Sein Gewerbe lief damals angeblich gut. Offensichtlich zumindest gut genug, dass er jedes Wochenende mit der Familie an den Strand fahren konnte und drei chice Autos, sowie eine Wohnung in ordentlicher Gegend besaß.

Dies ist kaum sechs Monate her und nun verscherbelt er alles, was nicht niet- und nagelfest ist, um seiner Femilie Essen auf den Tisch zu bringen.

Vielleicht hätte er dann besser nur ein harmloses Auto für sich gehabt, während seine Frau die günstigen Taxis nutzt? Da ich ein Fahrrad suche, dachte ich mir, ich frage ihn, ob er noch welche hat und sie verkauft. Seine Antwort:

Ja, ich verkaufe eines. Es ist ein Scott Foil 10. Es hat elektrische Ultegra-Schaltung und Profile Design Reifen. Es ist von 2017, kaum genutzt. Ich habe 7.000 Dollar bezahlt und biete es für 3.300 Dollar an.
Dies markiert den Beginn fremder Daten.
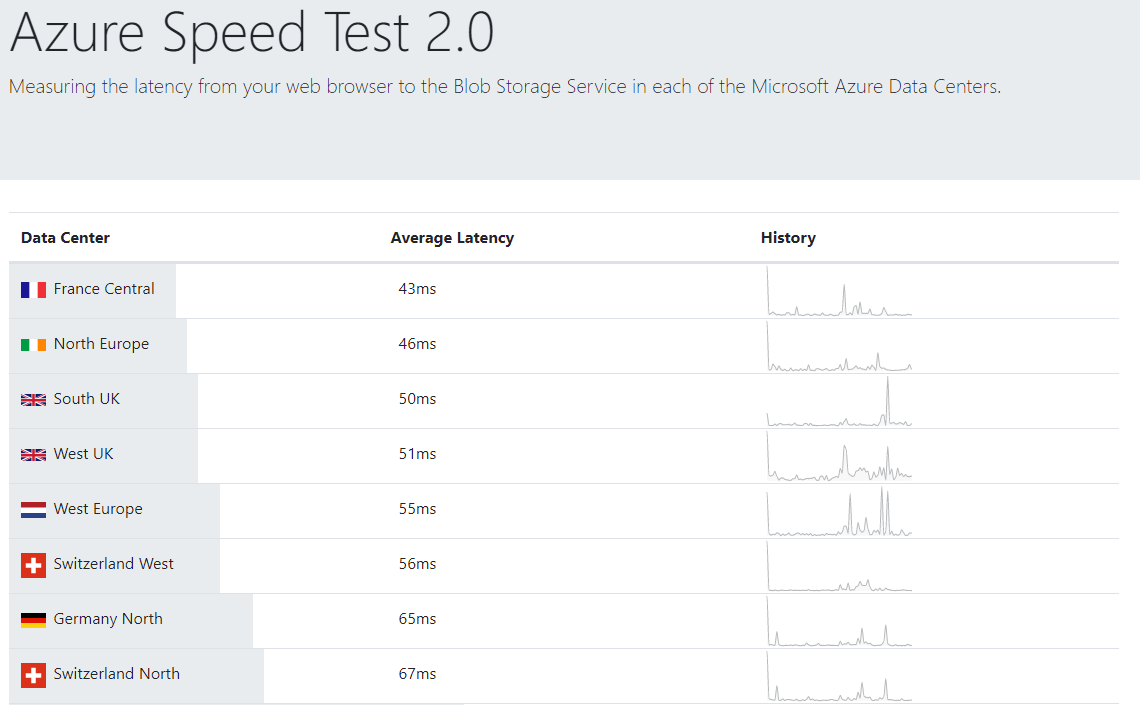Click the Azure Speed Test 2.0 heading

pos(252,33)
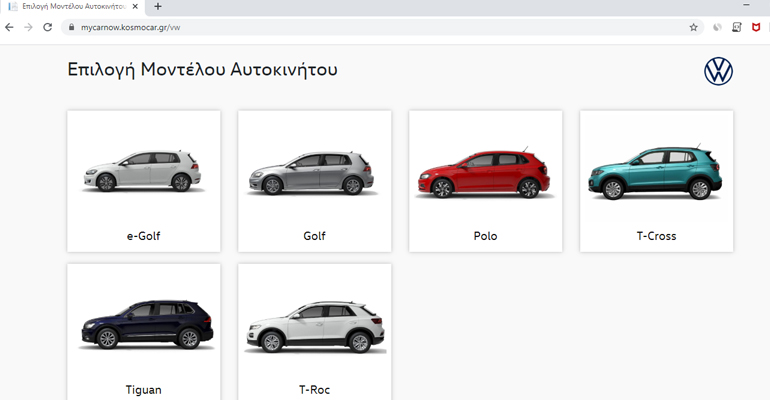Select the e-Golf model card
The image size is (770, 400).
(x=143, y=181)
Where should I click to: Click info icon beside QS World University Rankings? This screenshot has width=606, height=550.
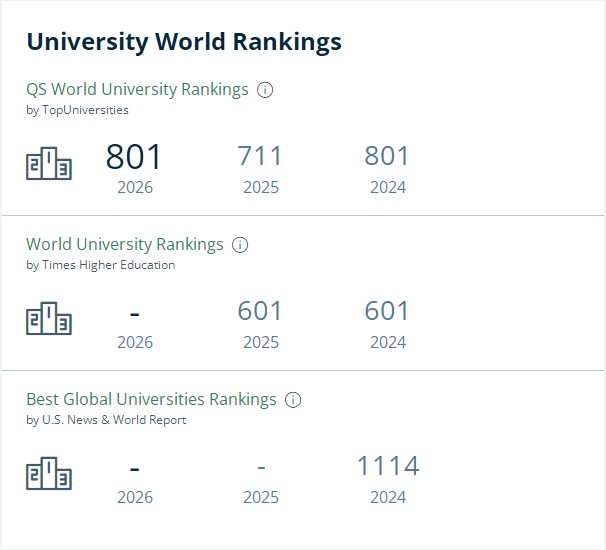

Was zum Teufel soll ich mit einem Fahrrad, auf dem sich kein Tour de France Sieger unwohl fühlen würde? Wofür brauche ich, dessen Jahresrekord bei 6.500 Kilometern liegt, ein Rennrad für einen mittleren fünfstelligen Betrag mit elektrischer Schaltung, als würde ich Rennen fahren, bei denen es auf Zehntel ankommt? Und dann natürlich „kaum genutzt“.

 

Der Venezoelaner hat gemacht, was zu viele machen, sobald sie einmal ein gutes Einkommen haben. Er ist davon ausgegangen, dass es immer so weiter geht, hat keinerlei Rücklagen gebildet, das Geld mit beiden Händen rausgeworfen und dabei Dinge gekauft, die er nicht braucht. Er hat wachsenden Einnahmen rapide wachsende Ausgaben gegenübergestellt und dabei wohl vor allem Dinge gekauft, um anderen damit zu imponieren. Dinge, die er sich dabei noch nicht einmal leisten konnte.

Denn auch wenn das heute dem Zeitgeist widersprechen mag: Das einzige, das man sich seriöserweise finanzieren sollte, ist etwas, das Einnahmen erzeugt. Also eine vermietete Immobilie. Wer sich seinen 2 Meter Fernseher oder sein Auto nicht in bar leisten kann, der sollte sparen, statt es auf Pump zu kaufen. Oder, noch besser, sich mit etwas einfacherem, billigeren zufrieden geben.